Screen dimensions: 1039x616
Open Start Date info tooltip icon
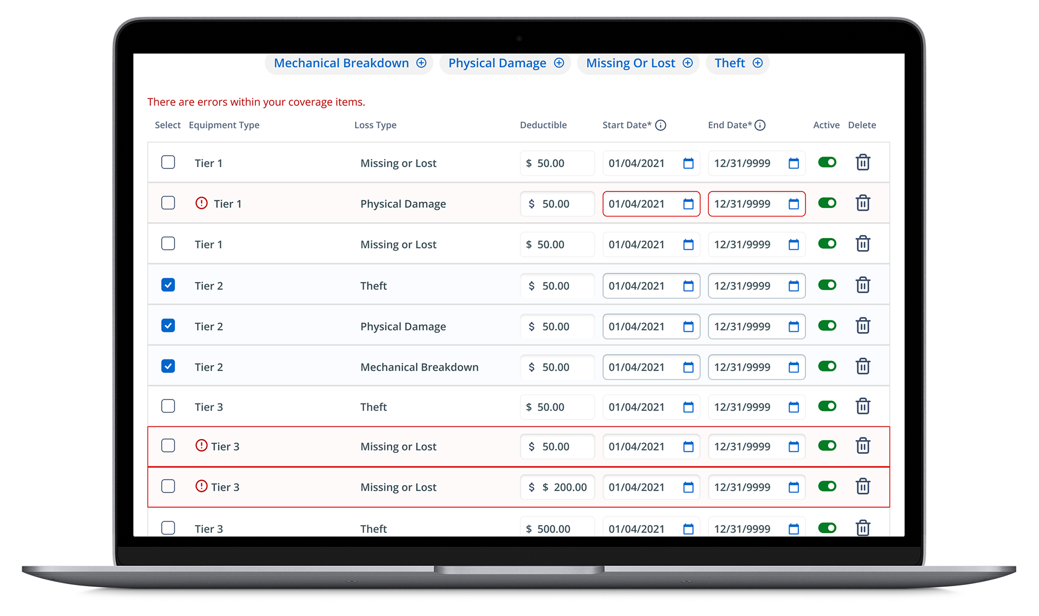[660, 125]
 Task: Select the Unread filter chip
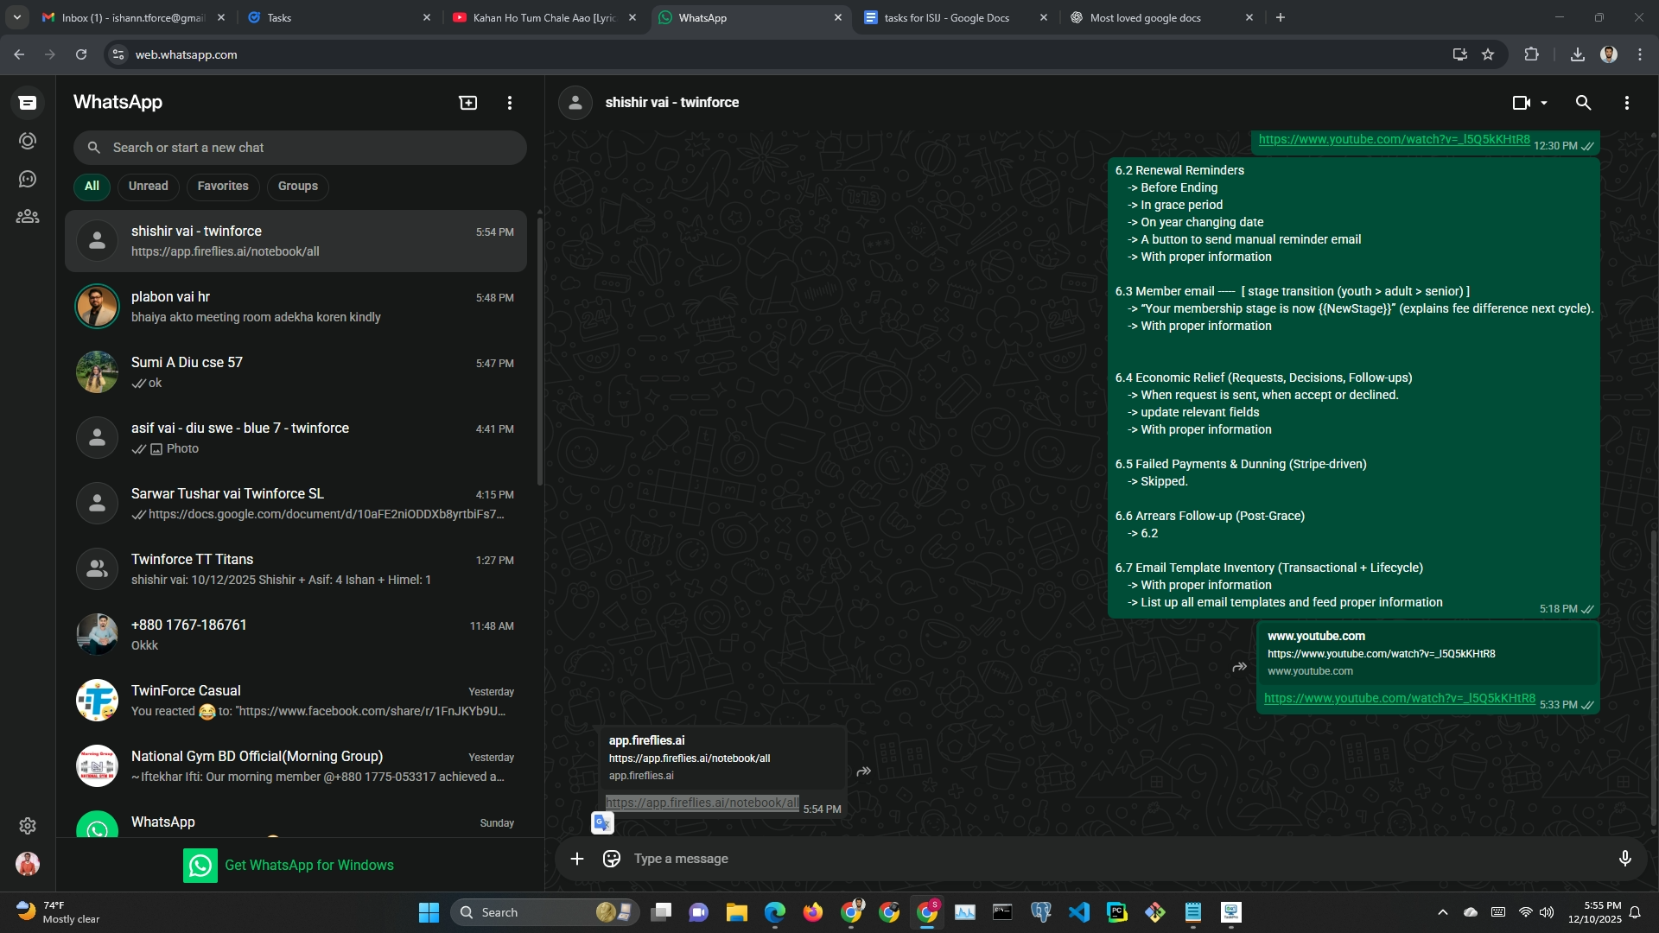pos(148,186)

#### EXERCISE PROMPT
Beginning at the line that holds "Open Start Date info tooltip icon" and ending with the last line of the entries, please set down each line exactly, leaving every picture out.

#### REPLY TO THE EXERCISE
Open Start Date info tooltip icon
[660, 125]
 Task: Select the Unread filter chip
pos(148,186)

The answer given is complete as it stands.